5746-99/14- Bize İshak b. İbrahim, Muhammed b. Rafi' ve Abd b. Humeyd de tahdis etti. İbn Rafi, bize Abdurrezzak tahdis etti derken diğer ikisi haber verdi dedi. Bize Ma'mer, bu isnad ile Malik'in hadisine yakın olarak rivayet etti. Ma'mer'in hadisi rivayetinde şunu ziyade eyledi: Yine ona dedi ki: Eğer kurak olan yerde otlayıp meralık yeri bırakacak olursa sen yine de bunu onun acizliğine mi verecektin dedi. O evet deyince o halde yürü dedi. Böylelikle Medine'ye varıncaya kadar yürüdü. İşte yer burasıdır dedi yahut inşallah konaklama yeri burasıdır dedi.

 

 

 

5747- .. ./15- Bunu bana Ebu't-Tahir ve Harmele b. Yahya da tahdis edip dedi ki: Bize İbn Vehb haber verdi, bana Yunus, İbn Şihab’dan bu isnad ile haber verdi. Ancak o şöyle dedi: Abdulah b. el-Haris kendisine tahdis etti. Ama Abdullah b. Abdullah demedi.

 

 

 

5748-100/16 -Bana Yahya b. Yahya da tahdis edip dedi ki: Malik'e İbn Şihab'dan rivayetini okudum. O Abdullah b. Amir b. Rabia'dan rivayet ettiğine göre Ömer Şam'a çıkıp gitti. Sert denilen yere gelince vebanın Şam'da ortaya çıktığı haberi ona ulaştı. Abdurrahman b. Avf da kendisine Rasulullah (Sallallahu aleyhi ve Sellem)'in şöyle buyurduğunu haber verdi: "Onun bir yerde çıktığını işitirseniz onun olduğu yere gitmeyin, sizin bulunduğunuz bir yerde ortaya çıkarsa ondan kaçarak dışarı çıkmayın. "

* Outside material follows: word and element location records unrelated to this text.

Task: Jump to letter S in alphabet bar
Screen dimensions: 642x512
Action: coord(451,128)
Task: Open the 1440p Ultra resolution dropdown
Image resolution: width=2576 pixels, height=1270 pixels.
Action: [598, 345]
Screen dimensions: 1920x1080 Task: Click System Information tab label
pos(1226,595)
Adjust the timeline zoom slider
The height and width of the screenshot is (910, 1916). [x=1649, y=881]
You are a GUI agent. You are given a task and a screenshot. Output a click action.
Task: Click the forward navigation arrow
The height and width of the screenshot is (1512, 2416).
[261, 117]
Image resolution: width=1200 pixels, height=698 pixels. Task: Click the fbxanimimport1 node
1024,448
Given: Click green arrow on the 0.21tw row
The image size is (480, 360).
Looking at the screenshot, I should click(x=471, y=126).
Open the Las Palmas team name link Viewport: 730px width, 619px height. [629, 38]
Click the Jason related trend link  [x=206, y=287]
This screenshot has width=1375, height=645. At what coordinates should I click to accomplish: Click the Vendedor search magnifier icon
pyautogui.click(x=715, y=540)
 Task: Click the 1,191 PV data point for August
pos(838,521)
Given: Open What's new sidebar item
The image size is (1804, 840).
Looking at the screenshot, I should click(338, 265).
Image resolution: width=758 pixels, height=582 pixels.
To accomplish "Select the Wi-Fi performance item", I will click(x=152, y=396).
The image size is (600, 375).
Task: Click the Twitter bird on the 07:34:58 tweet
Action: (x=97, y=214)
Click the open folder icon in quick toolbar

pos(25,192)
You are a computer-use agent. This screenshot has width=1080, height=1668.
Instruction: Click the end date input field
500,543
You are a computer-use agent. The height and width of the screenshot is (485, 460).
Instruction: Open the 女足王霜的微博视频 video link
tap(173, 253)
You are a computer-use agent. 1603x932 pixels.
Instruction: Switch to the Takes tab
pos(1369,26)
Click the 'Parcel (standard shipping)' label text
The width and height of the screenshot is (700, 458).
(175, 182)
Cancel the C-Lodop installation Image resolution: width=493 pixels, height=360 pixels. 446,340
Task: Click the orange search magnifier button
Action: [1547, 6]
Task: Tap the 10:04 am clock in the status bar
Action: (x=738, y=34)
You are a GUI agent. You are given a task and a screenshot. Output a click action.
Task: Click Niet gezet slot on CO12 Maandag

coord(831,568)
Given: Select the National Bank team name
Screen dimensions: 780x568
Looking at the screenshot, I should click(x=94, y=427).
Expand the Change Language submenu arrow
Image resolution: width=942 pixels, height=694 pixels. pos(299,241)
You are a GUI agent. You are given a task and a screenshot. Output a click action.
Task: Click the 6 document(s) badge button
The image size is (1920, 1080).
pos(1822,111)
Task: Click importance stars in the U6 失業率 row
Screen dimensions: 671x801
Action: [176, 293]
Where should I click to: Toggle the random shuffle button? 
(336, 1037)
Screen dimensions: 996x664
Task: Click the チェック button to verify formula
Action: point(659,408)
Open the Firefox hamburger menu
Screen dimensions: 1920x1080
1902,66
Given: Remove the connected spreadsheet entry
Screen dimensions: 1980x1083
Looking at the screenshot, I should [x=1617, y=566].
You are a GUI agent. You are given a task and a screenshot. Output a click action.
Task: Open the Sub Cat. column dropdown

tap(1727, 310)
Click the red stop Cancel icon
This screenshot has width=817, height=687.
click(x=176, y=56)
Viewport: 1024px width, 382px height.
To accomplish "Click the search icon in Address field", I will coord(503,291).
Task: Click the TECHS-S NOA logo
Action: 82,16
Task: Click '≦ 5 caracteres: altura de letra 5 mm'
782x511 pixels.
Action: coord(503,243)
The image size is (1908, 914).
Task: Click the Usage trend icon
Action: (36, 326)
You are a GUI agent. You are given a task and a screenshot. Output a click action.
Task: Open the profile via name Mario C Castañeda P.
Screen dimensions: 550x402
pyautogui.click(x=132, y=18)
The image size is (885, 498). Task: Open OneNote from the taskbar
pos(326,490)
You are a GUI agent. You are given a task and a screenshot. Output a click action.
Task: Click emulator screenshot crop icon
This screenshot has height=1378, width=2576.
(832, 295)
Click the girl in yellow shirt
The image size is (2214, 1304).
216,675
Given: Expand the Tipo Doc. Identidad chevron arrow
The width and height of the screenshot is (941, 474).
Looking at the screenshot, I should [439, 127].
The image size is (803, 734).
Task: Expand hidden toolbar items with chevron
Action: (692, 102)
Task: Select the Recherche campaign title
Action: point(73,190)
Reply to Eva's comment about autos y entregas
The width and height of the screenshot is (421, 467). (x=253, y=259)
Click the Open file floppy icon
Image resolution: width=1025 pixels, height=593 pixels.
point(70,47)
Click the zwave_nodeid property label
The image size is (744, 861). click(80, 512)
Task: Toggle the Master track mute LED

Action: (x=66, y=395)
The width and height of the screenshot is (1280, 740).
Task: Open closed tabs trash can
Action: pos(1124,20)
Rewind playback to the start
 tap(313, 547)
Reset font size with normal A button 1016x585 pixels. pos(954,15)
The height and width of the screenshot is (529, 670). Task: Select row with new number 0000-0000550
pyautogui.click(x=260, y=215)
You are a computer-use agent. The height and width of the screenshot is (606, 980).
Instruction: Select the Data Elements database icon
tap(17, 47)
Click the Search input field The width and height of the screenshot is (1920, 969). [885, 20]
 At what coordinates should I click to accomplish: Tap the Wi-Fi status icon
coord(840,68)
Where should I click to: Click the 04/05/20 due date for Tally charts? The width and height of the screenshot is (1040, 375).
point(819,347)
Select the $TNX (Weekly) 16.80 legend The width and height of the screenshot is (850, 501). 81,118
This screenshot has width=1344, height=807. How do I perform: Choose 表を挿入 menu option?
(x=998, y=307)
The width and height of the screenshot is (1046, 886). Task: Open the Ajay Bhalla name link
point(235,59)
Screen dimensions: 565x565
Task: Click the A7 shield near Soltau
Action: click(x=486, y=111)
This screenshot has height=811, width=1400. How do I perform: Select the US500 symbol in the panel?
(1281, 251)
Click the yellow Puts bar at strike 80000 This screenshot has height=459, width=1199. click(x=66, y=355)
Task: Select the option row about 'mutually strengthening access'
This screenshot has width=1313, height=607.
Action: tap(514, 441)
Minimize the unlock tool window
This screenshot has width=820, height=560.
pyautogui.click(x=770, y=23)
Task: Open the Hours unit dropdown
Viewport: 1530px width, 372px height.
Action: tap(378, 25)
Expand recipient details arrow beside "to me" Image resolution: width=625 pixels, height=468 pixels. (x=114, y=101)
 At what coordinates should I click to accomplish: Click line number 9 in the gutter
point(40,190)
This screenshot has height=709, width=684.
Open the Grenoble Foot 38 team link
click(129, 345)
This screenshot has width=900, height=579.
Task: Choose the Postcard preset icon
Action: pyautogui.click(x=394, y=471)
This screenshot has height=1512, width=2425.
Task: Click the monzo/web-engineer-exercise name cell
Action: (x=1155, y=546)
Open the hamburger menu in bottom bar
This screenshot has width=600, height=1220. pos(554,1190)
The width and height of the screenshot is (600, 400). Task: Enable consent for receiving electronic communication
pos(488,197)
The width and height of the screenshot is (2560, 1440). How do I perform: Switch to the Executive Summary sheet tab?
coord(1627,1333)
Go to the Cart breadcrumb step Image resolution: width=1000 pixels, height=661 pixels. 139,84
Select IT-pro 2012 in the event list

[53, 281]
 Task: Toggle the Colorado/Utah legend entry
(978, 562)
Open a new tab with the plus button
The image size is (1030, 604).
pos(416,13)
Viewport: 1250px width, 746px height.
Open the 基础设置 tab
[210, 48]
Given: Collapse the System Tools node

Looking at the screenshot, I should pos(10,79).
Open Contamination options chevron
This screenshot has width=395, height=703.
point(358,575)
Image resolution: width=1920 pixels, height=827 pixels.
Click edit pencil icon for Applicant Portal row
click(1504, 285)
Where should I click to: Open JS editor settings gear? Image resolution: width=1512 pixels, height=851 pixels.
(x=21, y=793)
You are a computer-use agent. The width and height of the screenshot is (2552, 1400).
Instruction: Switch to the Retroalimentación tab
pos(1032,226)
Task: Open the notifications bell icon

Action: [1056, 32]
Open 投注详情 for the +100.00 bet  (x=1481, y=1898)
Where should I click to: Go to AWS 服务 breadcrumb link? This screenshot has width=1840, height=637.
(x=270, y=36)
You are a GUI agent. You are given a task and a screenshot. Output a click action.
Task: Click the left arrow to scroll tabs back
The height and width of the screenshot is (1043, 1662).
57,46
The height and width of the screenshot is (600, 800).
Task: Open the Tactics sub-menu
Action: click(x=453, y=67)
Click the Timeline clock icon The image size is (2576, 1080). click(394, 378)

Bunun üzerine Ömer b. el-Hattab, Sert’DEN geri döndü.

İbn Şihab'dan onun Salim b. Abdullah (b. Ömer)'den rivayete göre ise Ömer'in insanları alıp geri dönmesi ancak Abdurrahman b. Avf'ın hadisinden dolayı oldu.

 

 

Diğer tahric: Buhari, 5730, 6973

 

AÇIKLAMA:          Rasulullah (Sallallahu aleyhi ve Sellem) taun hakkında (5733) 'bnun İsrailoğullarına yahut sizden öncekiler üzerine gönderilmiş bir riczdir. .. " buyurmaktadır. Bir rivayette de (5738) "bu ağrı yahut hastalık sizden önceki bazı ümmetlerin kendisi ile azap edildikleri bir riczdir. .. " Ömer (radıyallahu anh) ile alakalı hadiste (5745) "Şam'da veba ortaya çıkh" denilmektedir.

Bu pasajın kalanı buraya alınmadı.